Mitt Romney’s campaign was left on the defensive this week, after the Obama campaign launched a series of attacks accusing Romney of outsourcing American jobs abroad at the private equity firm Bain Capital, lying about his role at Bain on SEC documents, and hiding the truth about his personal finances. Romney had defended himself against the outsourcing charge by saying he left Bain in 1999, but The Boston Globe reported that Bain filed documents showing Romney receiving a six-figure salary as CEO until 2002. Romney’s campaign explained that discrepancy by saying he’d “retired retroactively” from Bain, after leaving to run the Olympics in Salt Lake City. Political pressure for Romney to disclose more than one year of his tax returns, meanwhile, intensified when an Obama campaign ad showed Romney singing “America the Beautiful” while mocking his tax shelters in the Cayman Islands and Bermuda.
Despite calls from other Republicans that he release more than his 2010 tax return, Romney said he would not give Democrats more material to “pick through, distort, and lie about.” Obama’s attack ads, he said, were designed to draw voters’ attention away from the economy. “What does it say about a president whose record is so poor that all he can do in this campaign is attack me?” Romney said.
What the editorials said
Romney has some explaining to do, said The New York Times. He himself denied quitting Bain in 1999 back when he needed to prove he was a Massachusetts resident while running for governor in 2002. But now that Bain is accused of outsourcing American workers’ jobs to China during that time, he says he wasn’t involved. He might clear all this up, and the tax shelter questions, too, by releasing Bain records and personal tax returns from that period. Yet he has “resisted all demands for more disclosure.” Why?
Romney must bow to the inevitable, said NationalReview.com, and release his tax returns. His current position is unsustainable, and allows the president to fight this election “over tactics and minutiae,” when we should be focusing on the economy. Romney’s returns are unlikely to reveal anything except his wealth, and voters already know that he’s rich. “Release them, respond to any attacks they bring, and move on.”
What the columnists said
What exactly is Romney hiding? said John Cassidy in NewYorker.com. To conceal his tax returns in the face of so much pressure must be the result of a typical Romney “cost-benefit analysis.” Since he’s paying such a high price for his secrecy, there must be something truly damaging in those returns. My guess, said Joshua Green in Businessweek.com, is that Romney lost so much paper wealth when the stock market collapsed in 2008 that he was able to declare an overall loss and pay no federal taxes at all the following year. “If true, this would be politically deadly for him.”

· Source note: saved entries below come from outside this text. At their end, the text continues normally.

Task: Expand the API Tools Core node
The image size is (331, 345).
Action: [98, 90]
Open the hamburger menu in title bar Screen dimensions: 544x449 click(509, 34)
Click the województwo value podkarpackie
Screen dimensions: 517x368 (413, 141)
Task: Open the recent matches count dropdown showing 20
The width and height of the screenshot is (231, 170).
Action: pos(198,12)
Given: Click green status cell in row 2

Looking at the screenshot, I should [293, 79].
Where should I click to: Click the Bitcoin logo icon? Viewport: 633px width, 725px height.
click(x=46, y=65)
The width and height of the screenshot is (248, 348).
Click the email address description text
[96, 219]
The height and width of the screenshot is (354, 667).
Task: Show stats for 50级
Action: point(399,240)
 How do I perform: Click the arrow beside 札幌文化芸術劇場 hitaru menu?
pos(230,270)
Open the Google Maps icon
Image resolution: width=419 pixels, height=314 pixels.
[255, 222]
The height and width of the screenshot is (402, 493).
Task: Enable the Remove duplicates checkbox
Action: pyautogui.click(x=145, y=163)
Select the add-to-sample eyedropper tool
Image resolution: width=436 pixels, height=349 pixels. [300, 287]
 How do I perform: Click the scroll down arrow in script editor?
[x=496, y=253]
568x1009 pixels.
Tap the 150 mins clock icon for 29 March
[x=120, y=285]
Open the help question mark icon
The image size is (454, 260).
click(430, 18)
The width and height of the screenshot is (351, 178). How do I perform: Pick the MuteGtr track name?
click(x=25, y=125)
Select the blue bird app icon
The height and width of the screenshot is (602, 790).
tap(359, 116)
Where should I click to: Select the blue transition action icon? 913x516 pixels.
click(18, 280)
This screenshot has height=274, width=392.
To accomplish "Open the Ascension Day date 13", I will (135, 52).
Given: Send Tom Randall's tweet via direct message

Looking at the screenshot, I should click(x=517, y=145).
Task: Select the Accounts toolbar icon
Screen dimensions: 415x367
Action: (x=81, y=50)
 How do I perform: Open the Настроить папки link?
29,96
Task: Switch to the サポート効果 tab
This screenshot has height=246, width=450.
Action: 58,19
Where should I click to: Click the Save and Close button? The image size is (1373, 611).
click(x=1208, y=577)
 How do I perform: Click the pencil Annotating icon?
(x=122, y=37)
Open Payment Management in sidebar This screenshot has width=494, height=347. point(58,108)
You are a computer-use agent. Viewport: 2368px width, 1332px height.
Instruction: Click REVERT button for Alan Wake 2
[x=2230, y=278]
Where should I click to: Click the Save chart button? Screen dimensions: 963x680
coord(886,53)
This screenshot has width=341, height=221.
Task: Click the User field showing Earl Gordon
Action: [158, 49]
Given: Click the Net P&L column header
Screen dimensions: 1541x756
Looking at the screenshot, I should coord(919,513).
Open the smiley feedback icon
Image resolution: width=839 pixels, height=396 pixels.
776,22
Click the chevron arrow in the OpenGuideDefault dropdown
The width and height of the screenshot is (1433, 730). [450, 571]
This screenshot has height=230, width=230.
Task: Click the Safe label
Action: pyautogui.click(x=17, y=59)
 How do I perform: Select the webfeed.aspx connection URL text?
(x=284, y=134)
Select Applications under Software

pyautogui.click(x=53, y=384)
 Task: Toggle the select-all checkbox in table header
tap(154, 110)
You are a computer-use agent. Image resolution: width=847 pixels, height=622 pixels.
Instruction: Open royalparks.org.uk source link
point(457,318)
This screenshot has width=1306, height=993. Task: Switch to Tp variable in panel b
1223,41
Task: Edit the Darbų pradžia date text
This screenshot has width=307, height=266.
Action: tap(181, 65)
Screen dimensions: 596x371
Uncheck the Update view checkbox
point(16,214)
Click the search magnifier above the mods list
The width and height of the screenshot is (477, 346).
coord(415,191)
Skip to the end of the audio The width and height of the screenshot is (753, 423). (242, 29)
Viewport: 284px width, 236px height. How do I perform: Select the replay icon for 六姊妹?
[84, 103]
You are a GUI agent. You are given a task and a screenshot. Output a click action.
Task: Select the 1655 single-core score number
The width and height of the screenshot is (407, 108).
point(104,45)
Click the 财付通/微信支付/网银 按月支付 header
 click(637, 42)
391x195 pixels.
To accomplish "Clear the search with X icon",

His tax returns are irrelevant, said Daniel Foster in NationalReview.com, and Romney shouldn’t cave in to “Obama’s heckling.” Who cares if he has “clever accountants”? Romney should remind voters of the “reams of personal minutiae” the IRS demands from American citizens—and tell them that when he’s president, he’ll make the tax code simpler and fairer. You don’t win campaigns by playing defense, said Marc A. Thiessen in The Washington Post. So Romney should go on offense, focusing relentlessly on the president’s many failures, especially our moribund economy. With Obama playing dirty, Romney needs to “grab a bottle, break it on the bar, and start fighting back.”
Romney is in real trouble, said Charlie Cook in NationalJournal.com, and counterattacking Obama isn’t the answer. His campaign made a critical strategic error in emphasizing Romney’s business background, while failing to “build up its candidate as a real human being”—a person voters could like and trust. That has allowed Obama’s team to step in and define Romney themselves, as a ruthless, tax-dodging plutocrat who lives by different rules than ordinary Americans. That characterization is “sticking to Romney like Velcro,” and until he does something bold and decisive, “he has lost control of the debate.”